Everyone needs an Advanced Medical Directive and Medical Durable Power of Attorney. It’s what allows someone you trust to stand in your shoes and speak to doctors on your behalf if you can’t.  That can occur for a brief period or because you’re elderly and having periods when you can’t do so or have lost ability to do so, altogether.  These documents not only confer that power but also specify important points on how you want your medical care to work, drafted now when you can clearly consider what your priorities are.

You might want a General Power of Attorney which can be highly general and in effect all the time for a wide range of powers or only if you are out of the country or unable to function for medical reasons.  It can cover things like paying bills or the range of financial issues that you might want someone to cover for you if you can’t.

A Personal Property Memorandum accomplishes a number of things; it keeps heirs from fighting over valuable items, protects your personal representative from requests that may nor may not be legitimate from family and friends, and it ensures that special items go to the people or causes you want them to go to rather than make your personal representative guess what to do with them.

A Burial Memorandum is a bit depressing, but helpful in the sense that most people don’t want their estate spent on things they might not care about yet they do typically have certain wishes they want respected.  That includes organ donation since that does require your input and must fit what you are comfortable with.

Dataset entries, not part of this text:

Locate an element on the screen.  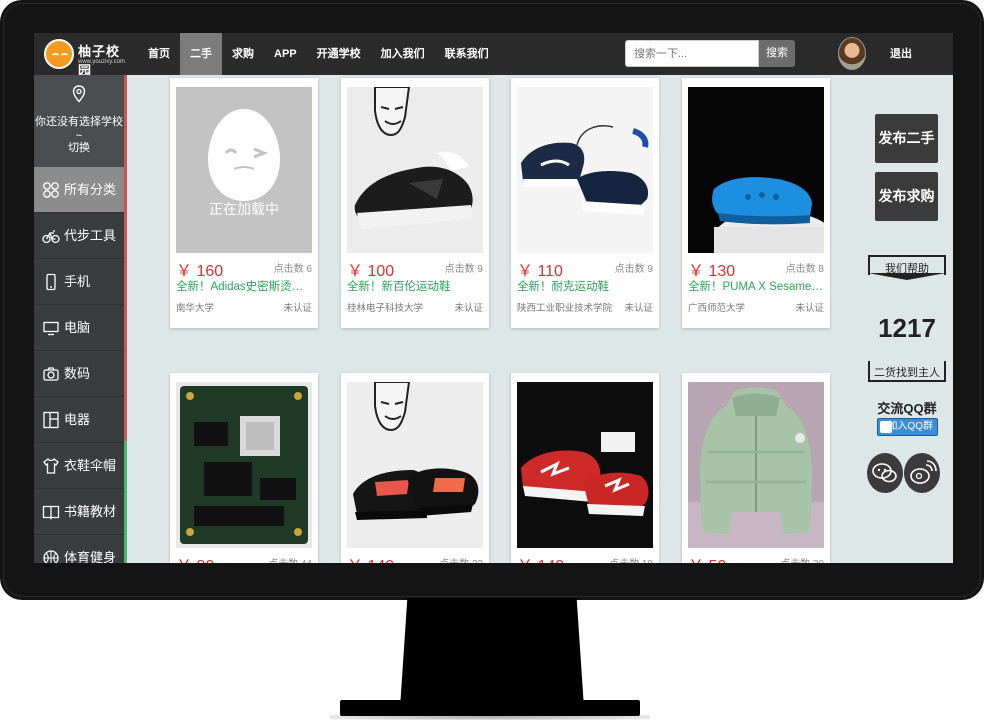
product-card: ￥ 110 点击数 9 全新！耐克运动鞋 陕西工业职业技术学院 未认证 is located at coordinates (585, 203).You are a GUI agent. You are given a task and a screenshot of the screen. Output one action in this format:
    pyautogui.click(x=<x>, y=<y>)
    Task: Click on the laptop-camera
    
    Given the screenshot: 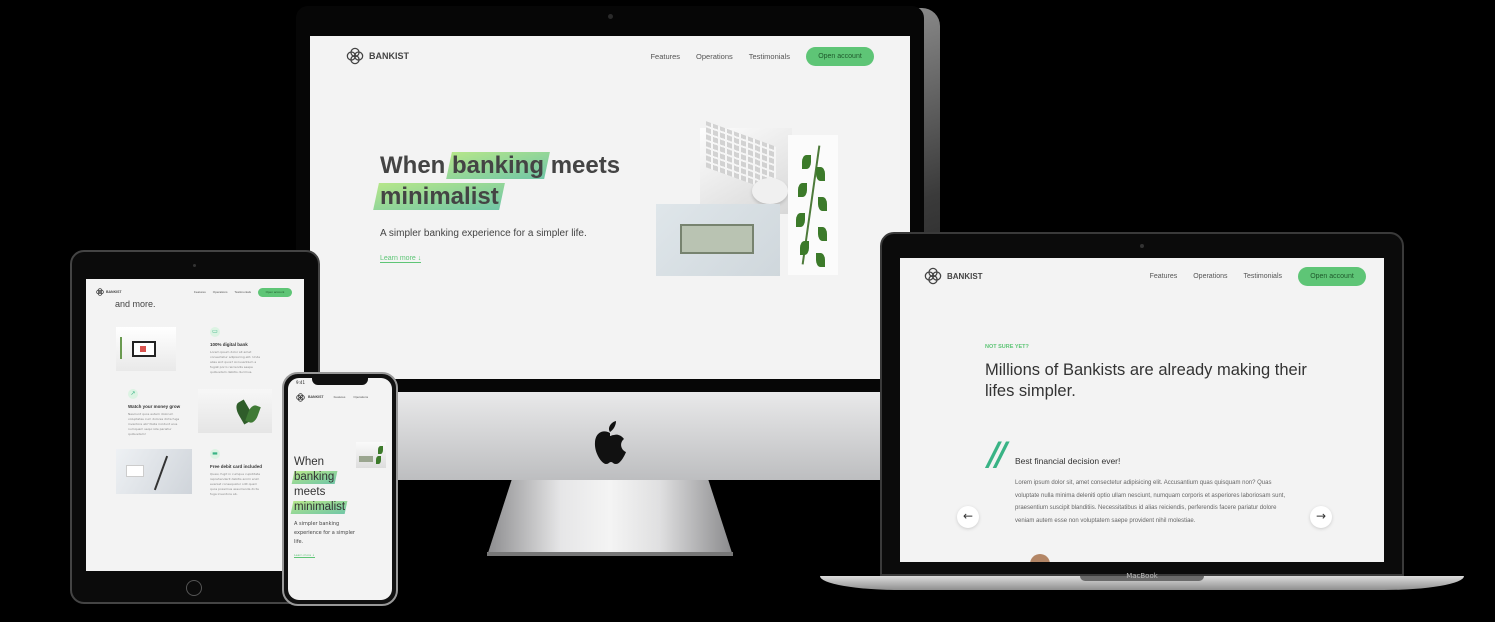 What is the action you would take?
    pyautogui.click(x=1142, y=246)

A list of Assets and Debts is an extra document I include, not to torture my clients (they’ve complained about it) but to clear up for their personal representative what they have so that there’s no confusion and its possible to locate important assets and pay actual debt.  It should be updated.  Yes, it’s a nuisance but on the bright side, it makes it easier for you to keep track of these items as well and occasionally, clients thank me because they find out important information in the process (it’s happened, really).

Can I Update My Documents On My Own?

Possibly, if you can scan and convert the documents to an editable format but consider that you might want some legal advice and at least have an attorney review to make sure the changes will work in probate court and are understandable and work across all documents involved.  We do a free  consult to take a look and help you determine if updates are needed. If so, we can occasionally revise your documents if they are in Word and are well drafted. However, if they need updating, in most cases it’s more cost effective and efficient  to get a flat fee package that redoes all the documents you need and often provides useful documents you don’t have. (We can use the old documents for information to make it faster and easier).